**Exercise instructions:** Please give back, exactly as written, the lines from the line with "Task: Like the comment with 1130 likes" to the line with "The height and width of the screenshot is (483, 603)." in the listing below, leaving out all pictures.

**Data shown:**
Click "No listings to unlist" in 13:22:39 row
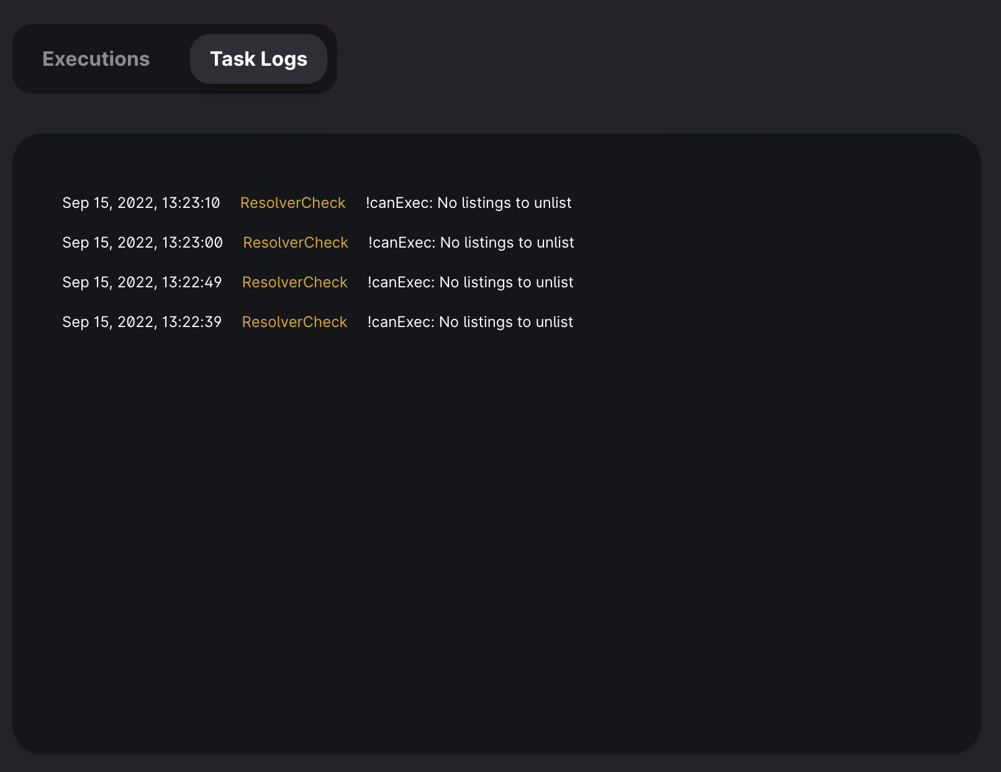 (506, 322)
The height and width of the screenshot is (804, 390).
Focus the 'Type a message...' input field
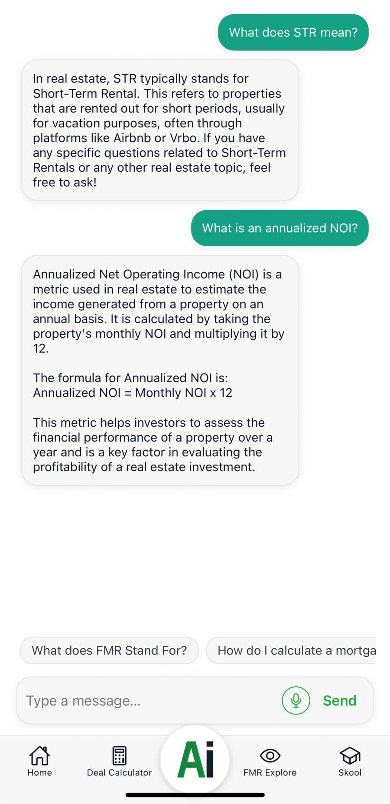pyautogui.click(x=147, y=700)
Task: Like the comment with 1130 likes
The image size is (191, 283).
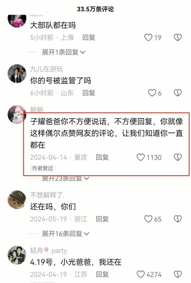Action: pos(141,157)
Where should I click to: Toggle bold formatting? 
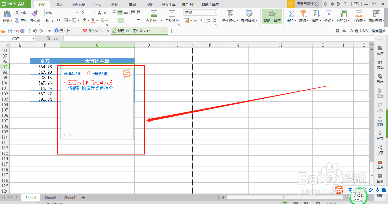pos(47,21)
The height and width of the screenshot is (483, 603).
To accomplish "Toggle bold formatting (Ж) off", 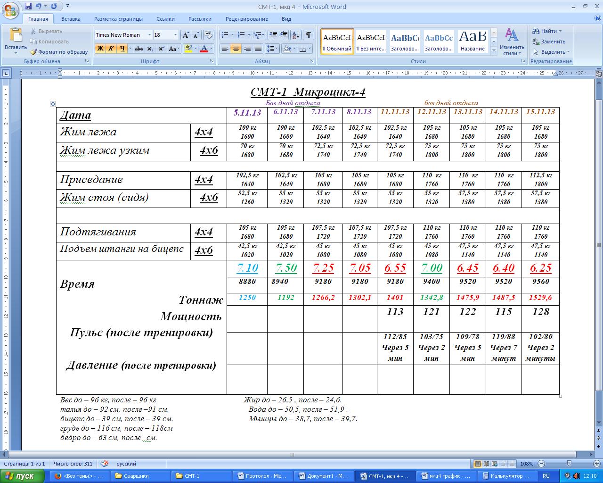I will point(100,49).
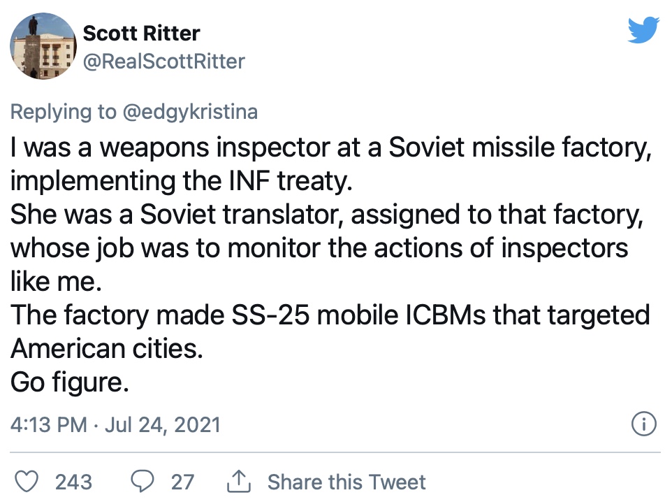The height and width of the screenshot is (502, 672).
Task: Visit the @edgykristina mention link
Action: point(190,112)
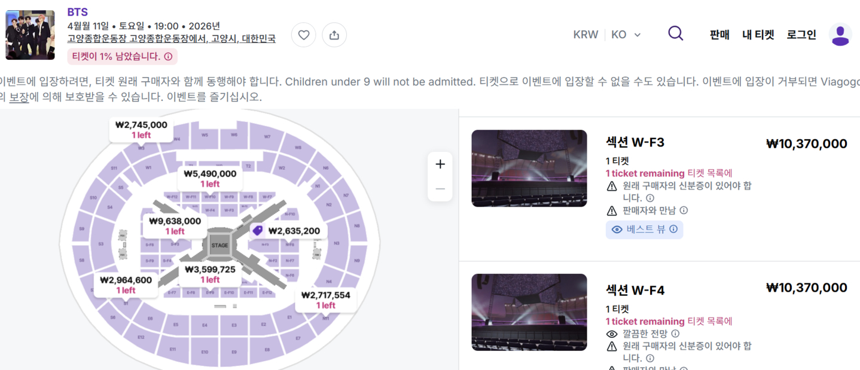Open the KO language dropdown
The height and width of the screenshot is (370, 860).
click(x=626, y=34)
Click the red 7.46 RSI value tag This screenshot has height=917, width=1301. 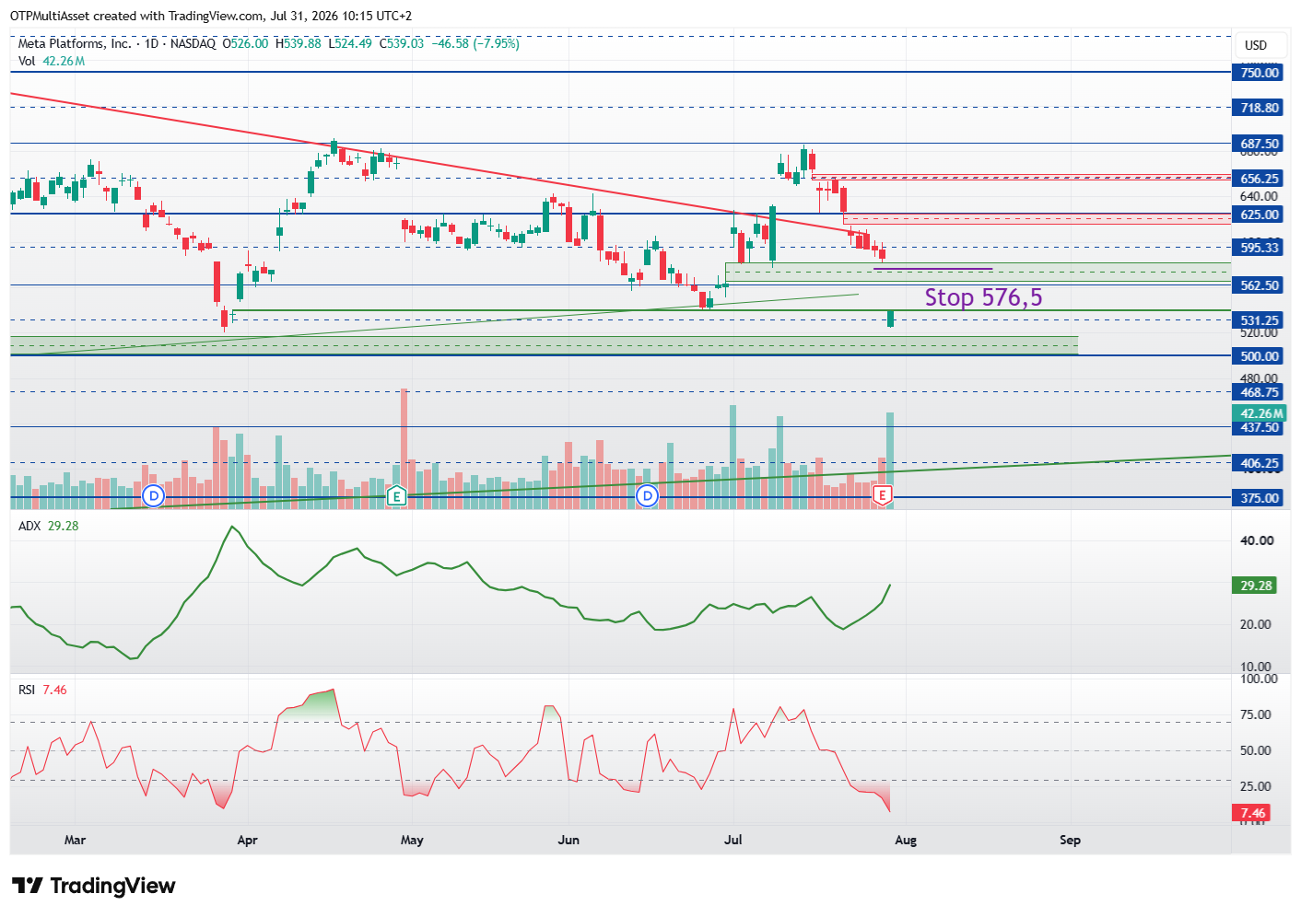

**Answer to this task:**
Task: Like the comment with 1130 likes
The image size is (191, 283).
Action: pos(141,157)
Where should I click to: Toggle bold formatting? 
pos(47,21)
The height and width of the screenshot is (483, 603).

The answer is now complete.